▶ [Requests]:
1. In the "The Night Chicago Died" text, rewrite everything from "- Released: 15" down to "EMI (Australia/New Zealand)", changing "Mercury" to "Capitol".
2. Continue the article on "The Night Chicago Died" from its final sentence.

- Belgian sleeve

Single by Paper Lace

from the album And Other Bits of Material, Paper Lace (US Version)
- B-side: "Can You Get It When You Want It"
- Released: 15 June 1974
- Recorded: 1974
- Genre: Pop rock; bubblegum pop;
- Length: 3:30
- Label: Bus Stop (UK), Philips (Europe), Polydor (Canada), Mercury (US), Phonogram (Japan), EMI (Australia/New Zealand)
- Songwriters: Peter Callander, Mitch Murray
- Producers: Peter Callander, Mitch Murray

Paper Lace singles chronology
| "Billy Don't Be a Hero" (1974) | "The Night Chicago Died" (1974) | "The Black Eyed Boys" (1974) |

= The Night Chicago Died =

1974 song by Paper Lace

"The Night Chicago Died" is a song by the British group Paper Lace, written by Peter Callander and Mitch Murray. The song reached number one on the Billboard Hot 100 chart for one week in 1974, reached number 3 in the UK charts, and number 2 in Canada. It is about a fictional shoot-out between the Chicago Police and members of the Al Capone Syndicate. The narrator retells his mother's anguish while awaiting news of the fate of her husband, a Chicago policeman. This song begins with an electronic synthesizer sound impersonating a police siren. The first four lines in the Intro are spoken by the group. It also features the sound of a ticking clock, heard in the third verse.

(Word and element location data)
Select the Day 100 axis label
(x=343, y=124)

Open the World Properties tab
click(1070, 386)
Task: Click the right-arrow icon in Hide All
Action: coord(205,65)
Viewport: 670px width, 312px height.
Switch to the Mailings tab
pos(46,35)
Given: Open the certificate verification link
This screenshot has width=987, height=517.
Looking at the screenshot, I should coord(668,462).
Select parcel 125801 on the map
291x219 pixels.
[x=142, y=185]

▶ [The replies]:
1.
- Released: 15 June 1974
- Recorded: 1974
- Genre: Pop rock; bubblegum pop;
- Length: 3:30
- Label: Bus Stop (UK), Philips (Europe), Polydor (Canada), Capitol (US), Phonogram (Japan), EMI (Australia/New Zealand)

2.
==History==
"The Night Chicago Died" was Paper Lace's follow-up single to "Billy Don't Be a Hero", a No. 1 hit in the U.K. but virtually unheard in the U.S. where Bo Donaldson and the Heywoods' cover reached No. 1. Callander and Murray wrote both songs.

The U.S. single received a Gold certification from the Recording Industry Association of America, signifying sales of at least half a million copies. Though the song's story is set in the United States, Paper Lace was unable to perform the song live in the U.S. at the height of its popularity because of contractual issues.

==Accuracy==
"The Night Chicago Died" is about a shoot-out between the Chicago Police and gangsters tied to Al Capone. It was inspired by the real-life Saint Valentine's Day Massacre, although that involved Capone's men killing seven of Bugs Moran's gang members and had nothing to do with the police, though some of the gangsters did disguise themselves as police officers. No confrontation large enough to leave around one hundred police deaths ever happened. Al Capone was arrested in 1932 for income tax evasion.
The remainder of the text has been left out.